Bonjour Durtal,
ayant perdu du temps ce matin, je ne pourrai hélas pas faire la réponse détaillée dont j'avais envie hier. Je vais donc directement à l'essentiel. Si tu as l'impression que ma réponse n'est pas très satisfaisante, j'accepte en tout cas que pour l'instant je ne t'ai pas convaincu. Alors le mieux serait probablement de reprendre la discussion en septembre (si à ce moment tu le veux bien), quand j'aurai de nouveau le temps de répondre le jour même et en détail.
Louisa:
C'est que pour autant que je sache, je n'ai JAMAIS nié la vérité (au sein du spinozisme) de l'idée exprimée par a phrase "toutes les idées ont en commun d'affirmer quelque chose" (et je ne vois pas non plus en quoi ce que je viens de dire le nierait??). Le problème n'est pas que cette idée-là serait fausse. Ce qui est faux, c'est l'idée qui ferait de l'affirmation, qui n'est qu'un être de raison, un être réel.
Durtal:
Bien. Mais alors pourquoi t'être lancée alors dans une telle polémique, puisque je disais, pour ma part:
Durtal a écrit:
Lorsque Spinoza dit que la volonté entendue comme faculté est une fiction issue d’une représentation abstraite, je ne pense pas qu’il veuille incriminer l’abstraction en tant que telle. Ce qui est précisément en cause, comme il le dit est que « nous nous trompons facilement quand nous confondons les notions générales avec les singulières (…) »
Ce que tu contestais en écrivant:
Louisa a écrit:
Du coup, Durtal en conclut que l'affirmation doit être une notion commune. En réalité, il ne s'agit pas d'une notion commune, mais d'une notion "universelle" ou un "étant Métaphysique", comme Spinoza le dit à plusieurs reprises (E2P48, E3P49 scolie). Chez Spinoza, les notion universelles appartiennent au premier genre de connaissance, et sont confuses donc fausses
Durtal:
Donc comprend au moins que tes interlocuteurs se sentent un peu « perdus » dans ton argumentation. Car si on laisse de coté la question de savoir si on doit appeler ce dont il s’agit ici « notion universelle » ou « notion commune », il est assez difficile de comprendre comment tu peux dire d’une part, que la notion universelle d’affirmation, comme caractère commun à toutes les volontés est fausse, ce qui signifie à peu près dans ce contexte : ne « correspond » à rien et d’autre part que la phrase « l’affirmation est la propriété commune à toute les volontés » est vraie, qui revient très précisément à dire le contraire, puisque si elle est vrai, elle implique que le terme « d’affirmation » correspond bien à un caractère effectif de chaque volonté, et donc que celle-ci ne correspond pas « à rien ».
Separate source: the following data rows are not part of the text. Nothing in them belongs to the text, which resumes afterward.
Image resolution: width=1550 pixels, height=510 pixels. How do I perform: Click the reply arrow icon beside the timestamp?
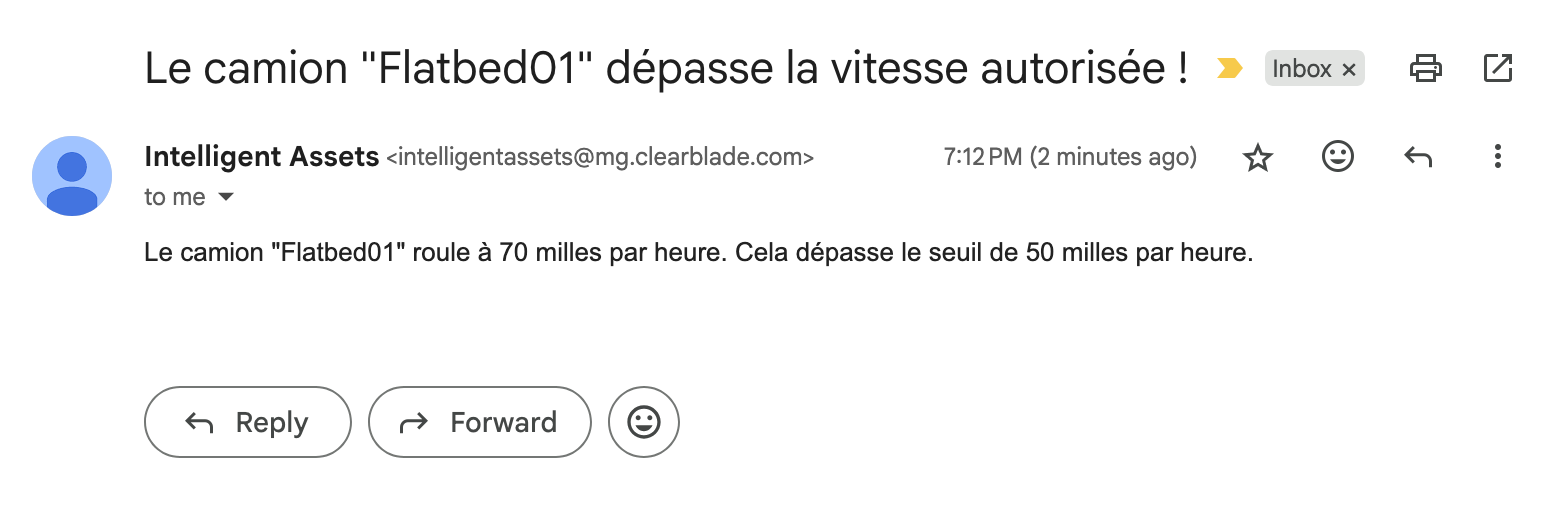tap(1417, 156)
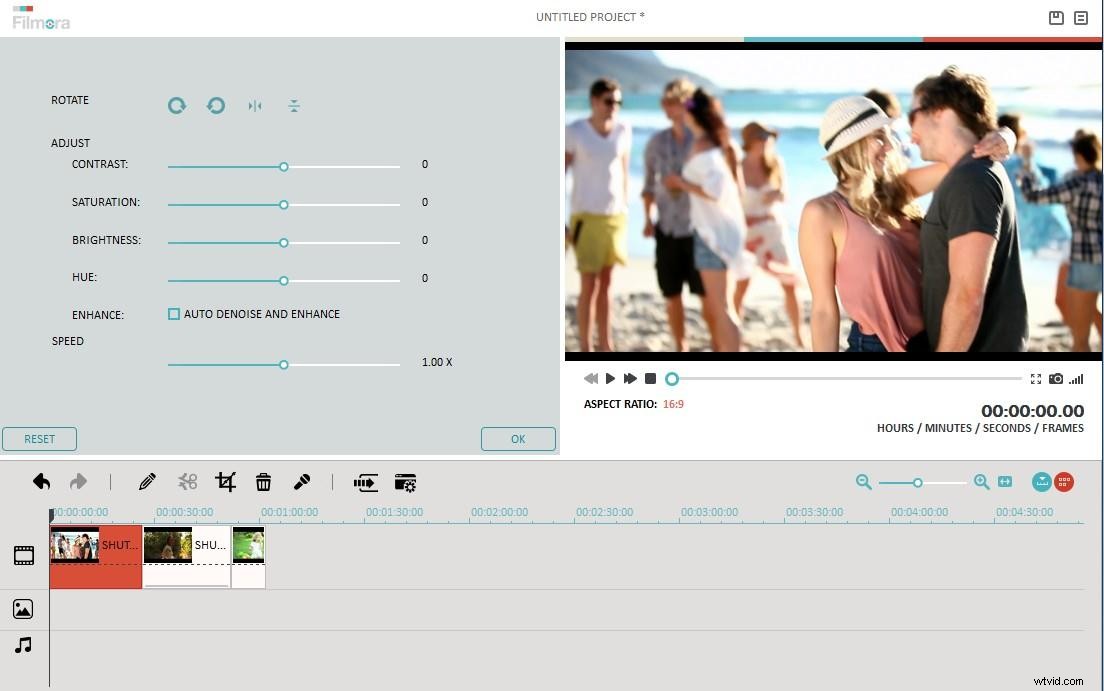
Task: Toggle the flip vertical option
Action: tap(294, 106)
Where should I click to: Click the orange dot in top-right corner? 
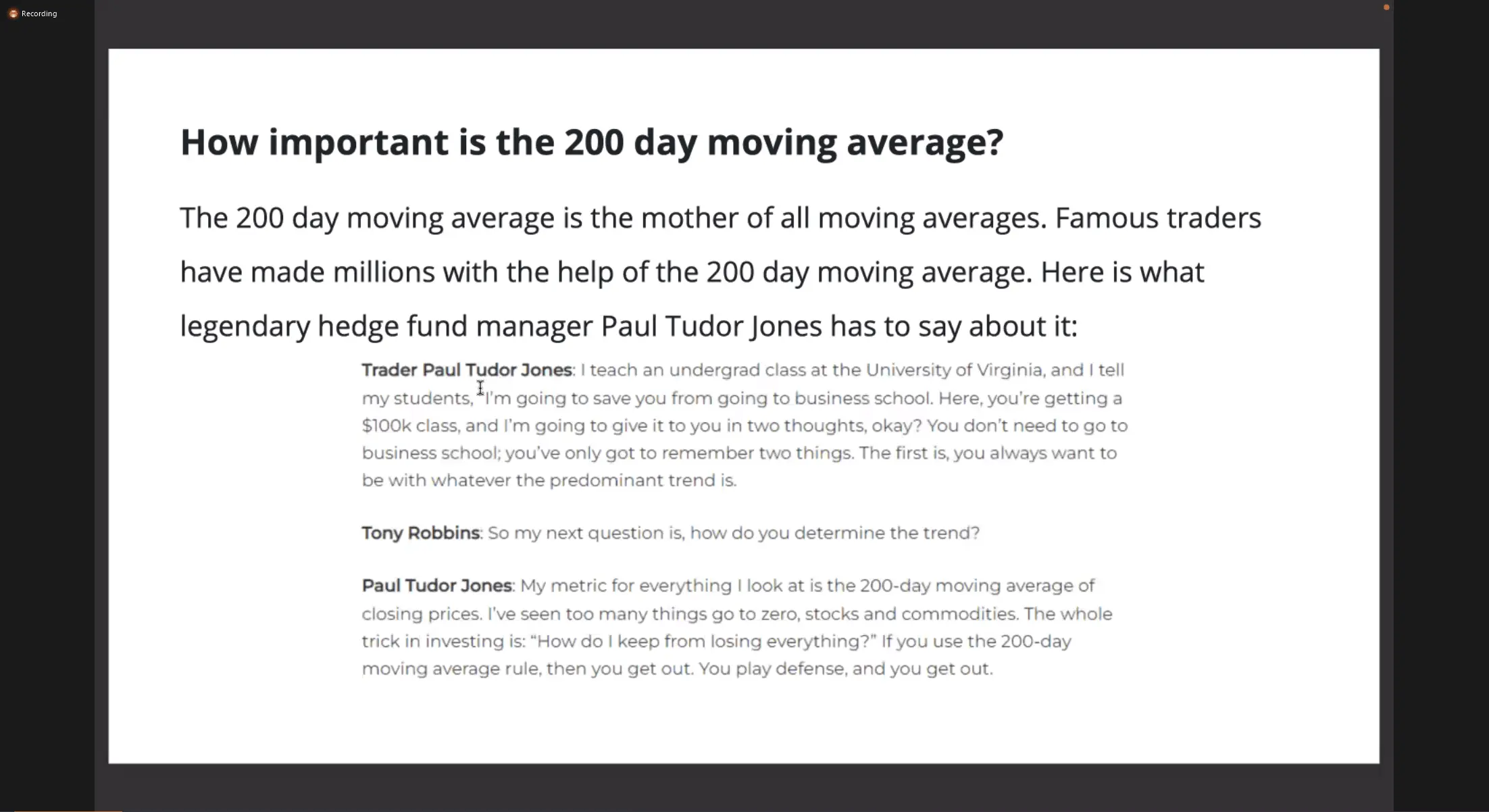click(1386, 7)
en effet, ainsi formulé je comprends tout à fait le problème. Merci de l'avoir indiqué si clairement. Voici donc ce que j'ai voulu dire par ces deux citations.
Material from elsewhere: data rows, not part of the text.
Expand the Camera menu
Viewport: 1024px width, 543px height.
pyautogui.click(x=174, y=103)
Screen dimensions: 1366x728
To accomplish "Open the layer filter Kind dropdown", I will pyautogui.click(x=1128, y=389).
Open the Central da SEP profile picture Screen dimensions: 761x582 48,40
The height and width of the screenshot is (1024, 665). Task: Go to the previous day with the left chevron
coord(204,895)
D'abord tu expliques la contradiction en disant qu'on va laisser de côté la question de savoir si ce dont il s'agit ici est une notion commune ou une notion universelle. Pour moi on peut le faire, à titre d'hypothèse, mais uniquement à condition de supposer qu'une notion commune soit un genre de notion universelle, et non pas l'inverse. Or dans ton explication qui suit, tu fais l'inverse: là où moi, quand tu me cites, je parle d'un "avoir en commun", tu lis "a une propriété commune". C'est donc parce qu'à mon sens il faut distinguer notion commune et notion universelle que je peux dire que je suis d'accord quand on dit "toutes les idées ont en commun d'affirmer quelque chose" (à condition qu'on y ajoute qu'ainsi on ne parle qu'abstraitement), mais que je ne peux plus être d'accord avec ta reformulation qui dit "l’affirmation est la propriété commune à toute les volontés".
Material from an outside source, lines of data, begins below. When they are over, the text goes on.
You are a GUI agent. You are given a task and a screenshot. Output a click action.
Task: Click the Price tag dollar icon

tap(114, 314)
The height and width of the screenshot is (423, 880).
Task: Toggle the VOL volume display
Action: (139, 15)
Puis dire que "toutes les idées ont en commun d'affirmer quelque chose", donc penser à cette idée en tant que telle, affirmer cette idée en tant que telle, c'est effectivement faux, puisque cela signifie qu'il y aurait réellement un seule et même élément commun (c'est en cela que consiste l'abstraction), c'est-à-dire on ferait référer la notion universelle à un "étant universel", tandis que nous sommes clairement d'accord pour dire que cet étant n'existe pas. Or il suffit d'y ajouter l'idée que nous ne sommes qu'en train de parler dans l'abstrait, et que dans la réalité il n'existe que des singuliers, pour que l'idée "totale" (notion universelle + idée qui exclut l'existence de l'étant singulier auquel elle réfère) est vraie (ou plutôt: la fausseté de la première idée n'apparaît qu'une fois qu'on raisonne, donc seulement une fois qu'on constate la non existence d'étants universels). Mais je suis d'accord avec toi: je n'ai peut-être pas très clairement expliqué ceci. Or jusqu'ici, je ne crois pas que je dis des choses très différentes de ce que tu dis toi-même, il s'agit plutôt de reformuler la même idée un peu différemment, sachant que je distingue la notion universelle de la notion commune là où tu utilises indifféremment les deux termes.
Par conséquent, ce n'est que quand on va voir les formulations en détail, que les divergences apparaissent. En fait, en te lisant, et aussi en lisant ton deuxième message de hier, je commence à avoir l'impression qu'il est bien possible que ces divergences s'expliquent par notre compréhension différente de ce que c'est qu'une idée adéquate, mais dans ce cas, il faudrait reprendre notre discussion là-dessus (ou résumer l'essentiel ici), ce dont je n'aurai certainement pas le temps pendant les deux semaines prochaines. Raison pour laquelle j'ai commencé mon message en disant que mon explication ici ne serait peut-être pas tout à fait satisfaisante.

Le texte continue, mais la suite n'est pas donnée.